LES SONY AWARDS 2015 DÉLIVRENT LEUR OUTSTANDING CONTRIBUTION TO PHOTOGRAPHY À ELLIOTT ERWITT DONT LES FACÉTIES NOIR ET BLANC, NOTAMMENT FACE À LA RACE CANINE, TRADUISENT UN REGARD QUI A AUSSI CAPTÉ MARILYN MONROE OU L’ENTERREMENT DE JFK.

On dit souvent que les grands photographes, en tout cas les tenants de l’image non posée,ont rarement une carrosserie remarquable. Ils joueraient donc de leur banalité apparente pour se glisser dans la vie des autres, et en ressortir aussi prestement, avec quelques instantanés et des fulgurances. D’autant que le clic du Leica M3, son favori, est des plus discrets: Elliott Erwitt évoque un Cartier-Bresson, en plus épais.
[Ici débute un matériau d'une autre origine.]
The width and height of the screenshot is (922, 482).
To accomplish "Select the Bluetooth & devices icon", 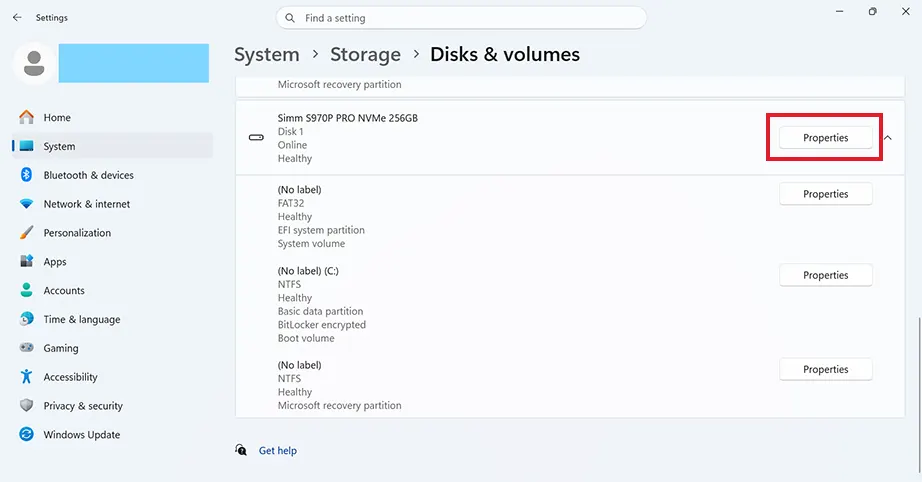I will [26, 175].
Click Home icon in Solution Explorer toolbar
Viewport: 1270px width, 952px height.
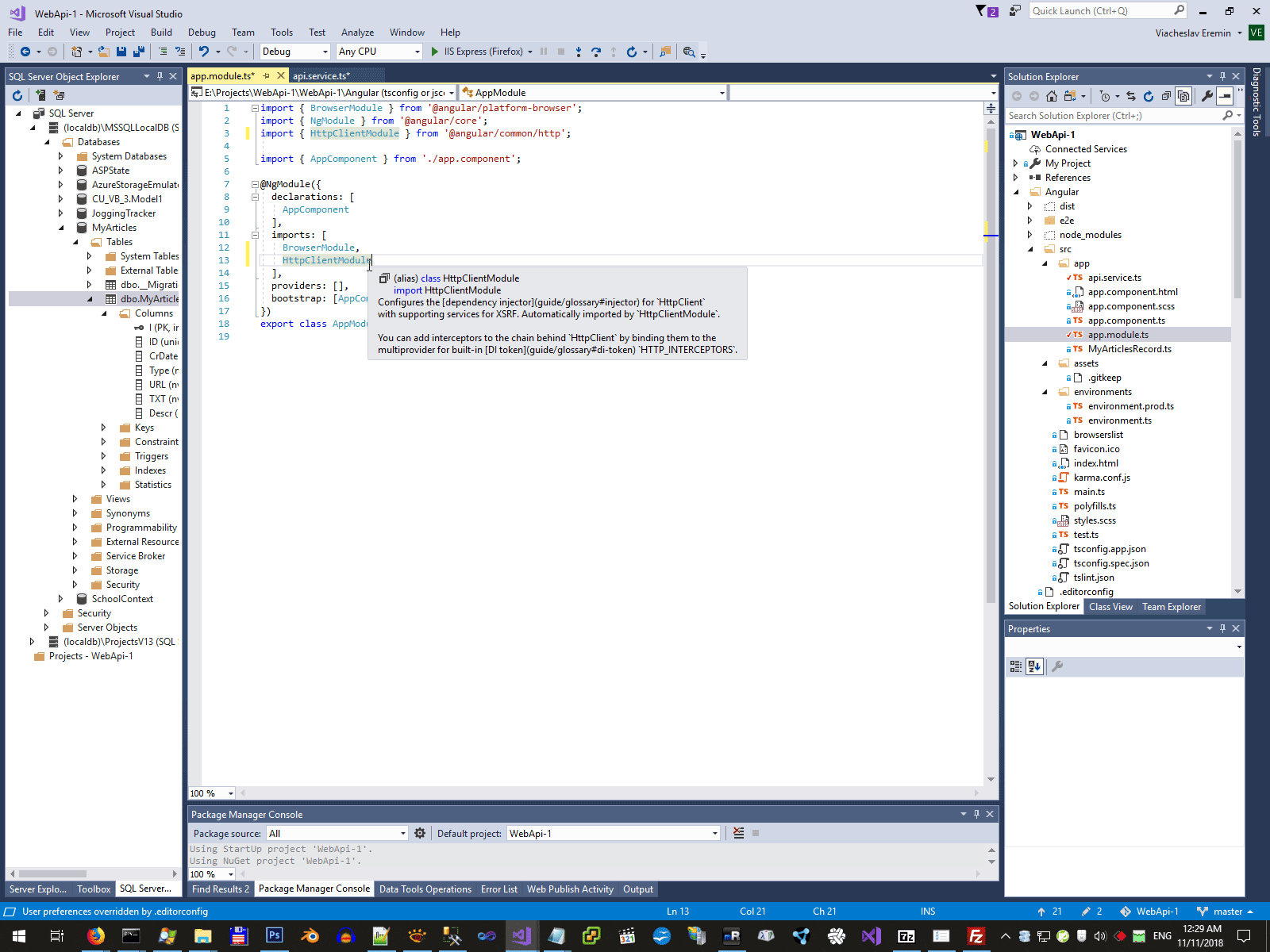[1052, 96]
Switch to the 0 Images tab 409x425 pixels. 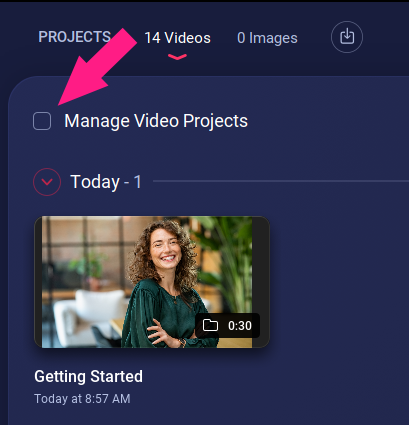[267, 38]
Et comme la légende française, il a traversé une large part du siècle dernier l’oeil dans le viseur argentique, sniper à l’allure de pasteur de province. Justifiant qu’il y a bien une théorie photographique de l’instant juste, « moment décisif« selon Cartier-Bresson, à condition ne pas poser plus d’un soixantième de seconde, de déclencher et de réarmer illico. Avant bien sûr les facilités du tout-digital. A 86 ans, il y avait sans doute quelques anecdotes plus ou moins poivrées à recueillir d’Erwitt à l’occasion de son couronnement londonien, mais le New-Yorkais « a eu un accident » et est donc resté chez lui à soigner ses vieux os.
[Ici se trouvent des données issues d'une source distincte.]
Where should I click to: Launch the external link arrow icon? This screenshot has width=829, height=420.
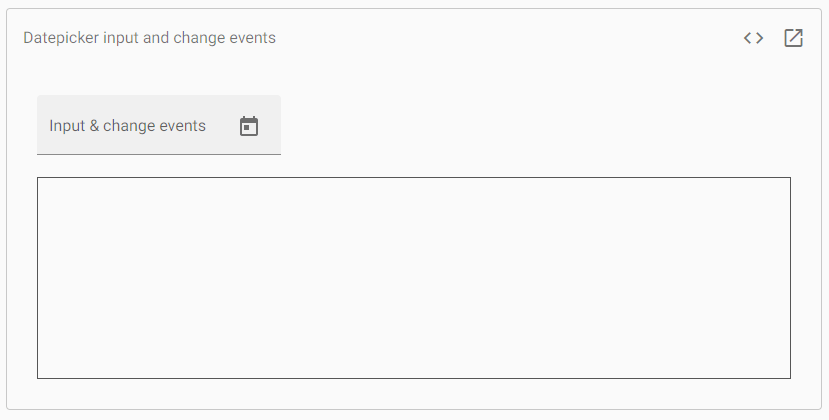click(793, 38)

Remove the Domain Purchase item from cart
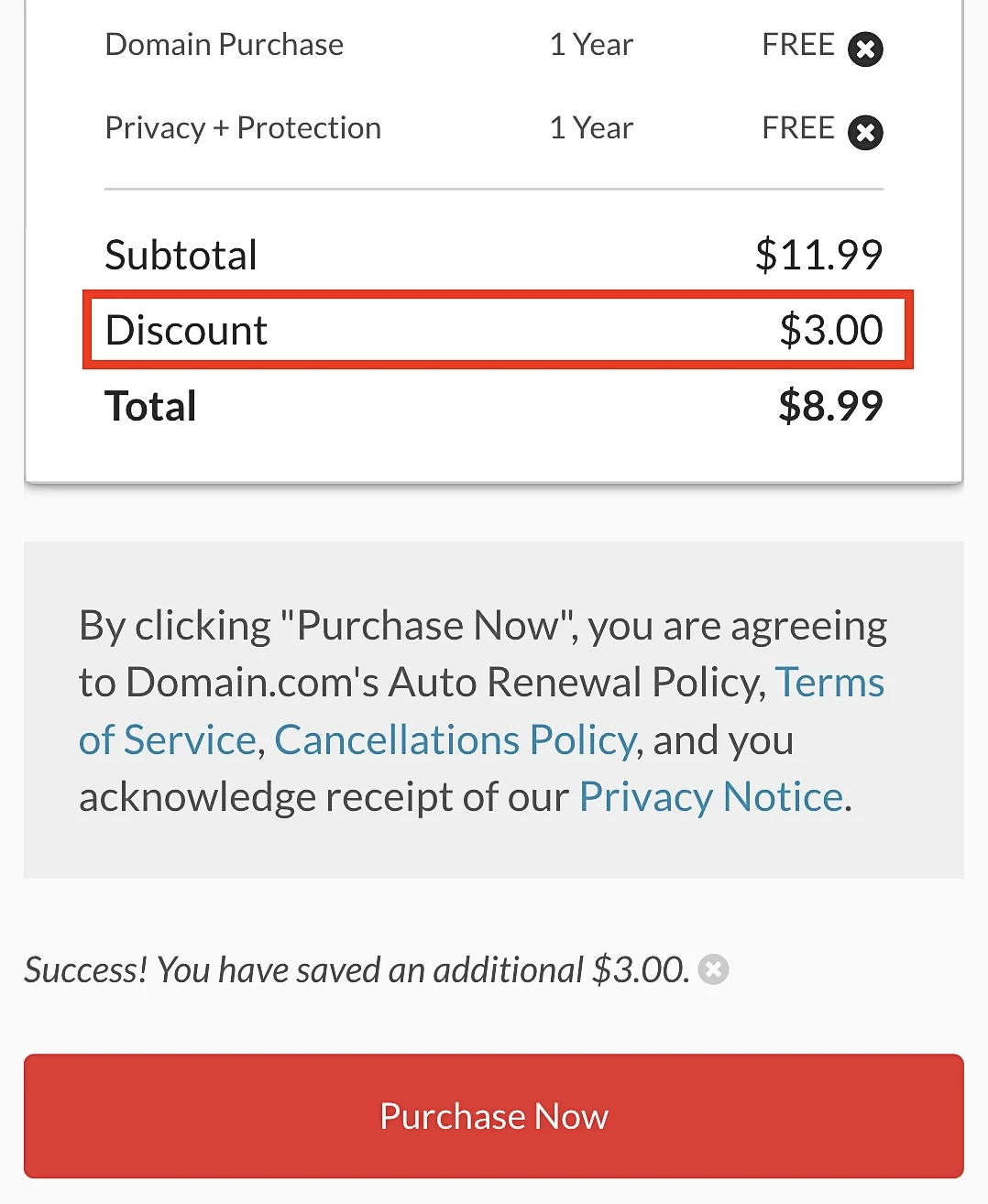(864, 49)
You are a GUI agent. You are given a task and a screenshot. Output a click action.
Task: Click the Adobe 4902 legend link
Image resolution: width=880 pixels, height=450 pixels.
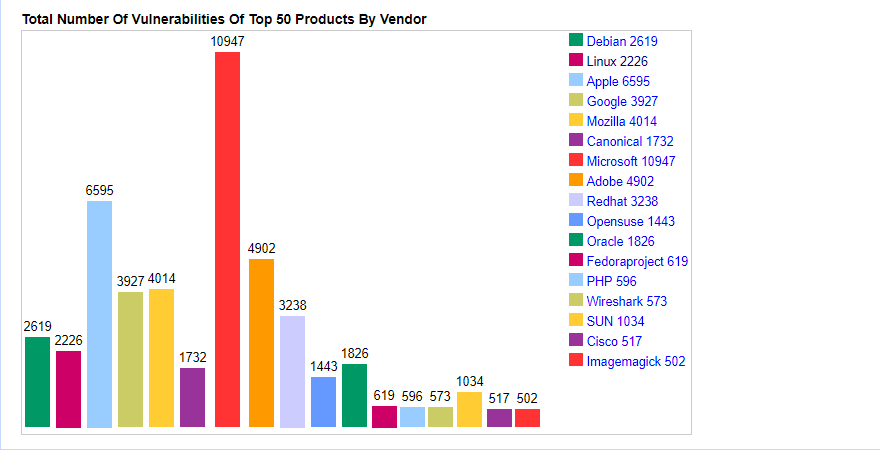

On se rappelle de notre brève conversation lors des premiers Sony Awards en 2008: « Quoi de neuf depuis que vous avez débuté la photographie il y a environ 60 ans, Monsieur Erwitt? » Sourire malicieux, puis: « Je me suis marié quelques fois et j’ai eu quelques enfants. » On pensait plutôt métier, Monsieur Erwitt… « En photo, rien n’a changé, sauf le marché, qui lui change tout le temps. On n’est pas dans une très bonne époque parce que la peoplisation n’a plus de limites et que les magazines n’ont plus guère d’audace, mais on peut toujours s’en tirer en faisant des photos de mariage et de bar mitzvah (sourire). » Erwitt parlait aussi de technique -« un mythe qui peut être détruit en lisant le mode d’emploi de l’appareil »- et de digital, qui n’en était pas encore tout à fait à sa suprême position actuelle: « Je ne suis pas fétichiste de la technique classique mais en digital, je prends moins de photos parce que je passe beaucoup trop de temps à les regarder. »
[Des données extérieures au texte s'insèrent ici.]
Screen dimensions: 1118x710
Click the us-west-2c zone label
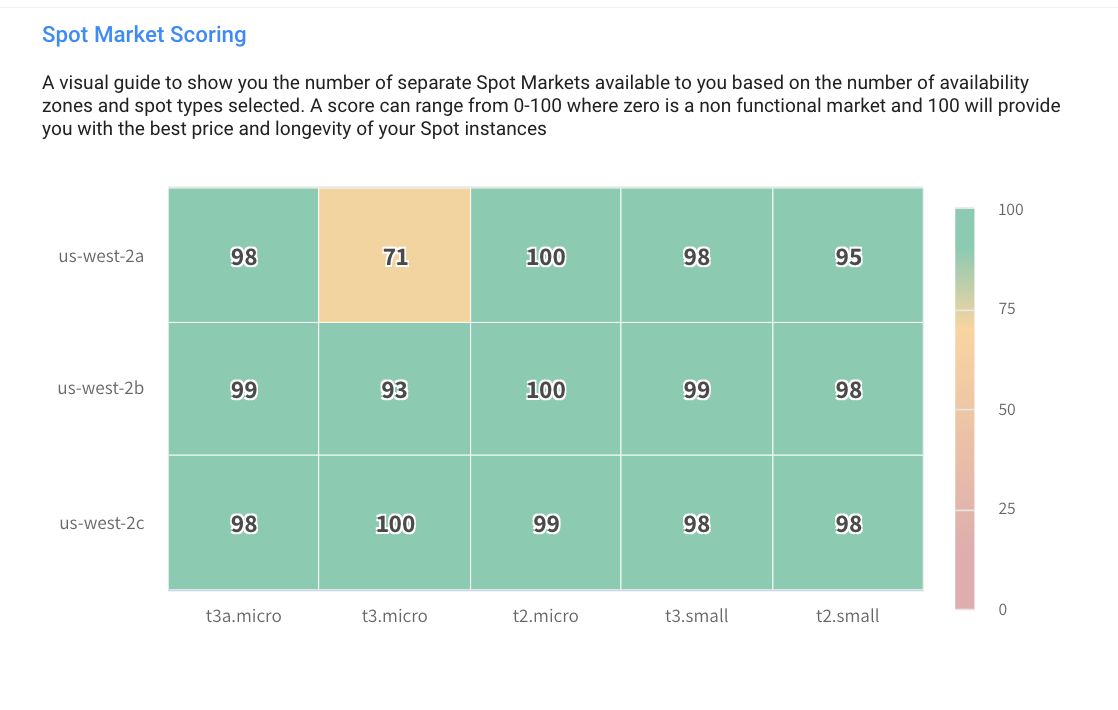tap(101, 523)
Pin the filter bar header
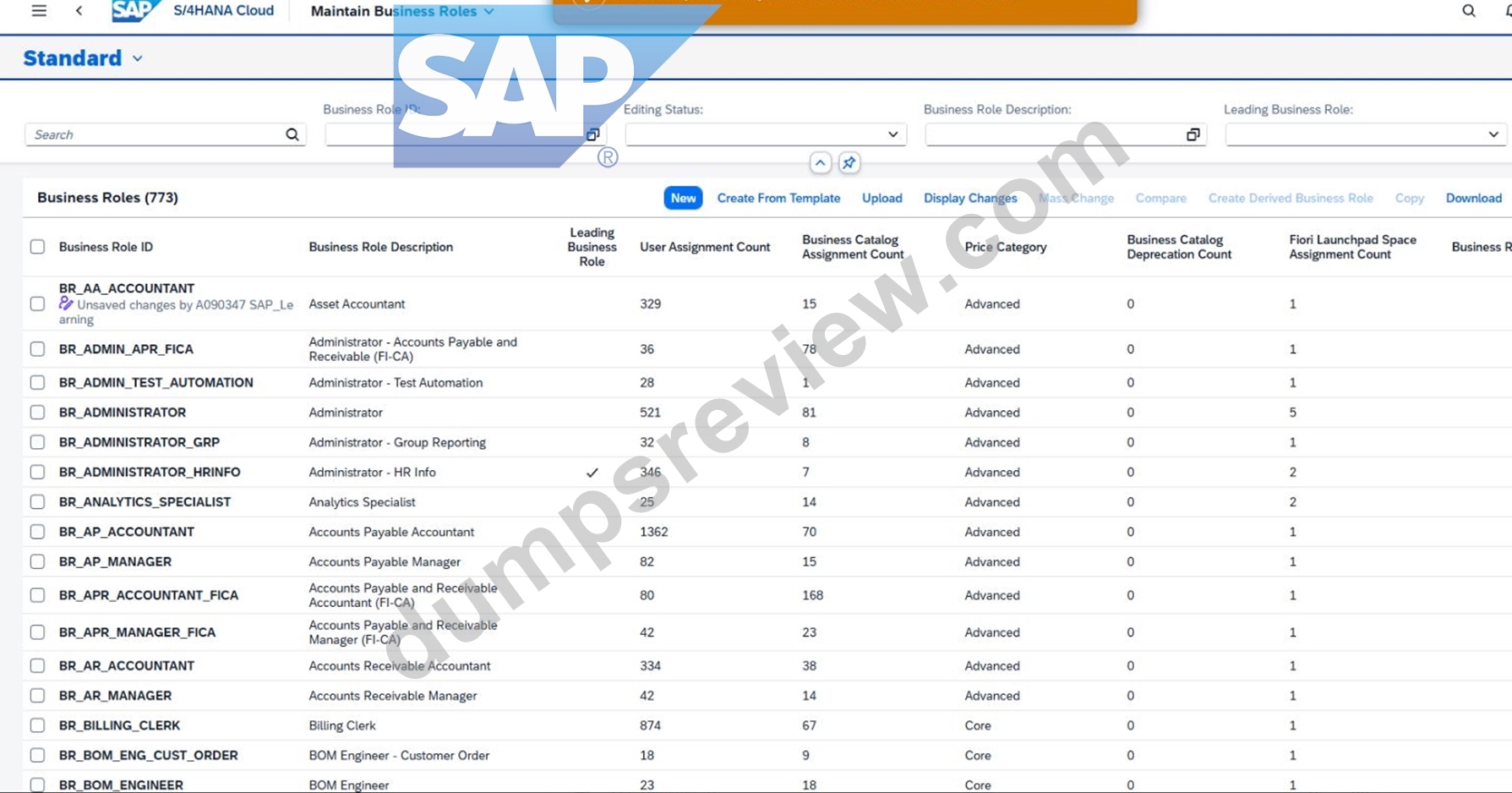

Humour plutôt que tragédie

Une photo est aussi riche de ce qu’elle ne montre pas. En s’intéressant aux animaux, aux chiens en particulier -huit livres consacrés au sujet-, Erwitt ne s’est pas contenté d’établir un parallèle récurrent entre l’animal et son maître, il a souvent joué d’un mystère, voire d’une stratégie, en creux. Ainsi, sa célèbre image d’un chihuahua microscopique aux côtés d’une paire de hautes bottes féminines et de deux autres grosses pattes d’origine non-humaine, en l’occurrence celles d’un (chien) Danois. Cette prise de vue à hauteur de trottoir, même si elle ne nous donne pas à voir la tête de la proprio, reste néanmoins riche d’info sur le statut de la maîtresse et donc du quartier photographiés. Les bottes sont de facture chic, comme le bas du manteau, et le fait que le petit canidé soit couvert d’un bonnet prouverait donc qu’on lui accorde de l’attention, pour ne pas dire un statut social. Cela sent le New York friqué. Exact, la photo réalisée en 1974 était destinée à une marque de chaussures, Erwitt pensant à juste titre que la présence de la caméra au niveau du chien attirerait inévitablement l’attention sur le produit bottier. Smart guy qui disait récemment à l’Evening Standard: « J’aime l’humour: c’est plus fort que la tragédie. Je prends très au sérieux le fait de ne pas l’être (…) Et si j’aime les chiens, c’est aussi parce qu’ils ne demandent pas de tirages de leurs portraits. »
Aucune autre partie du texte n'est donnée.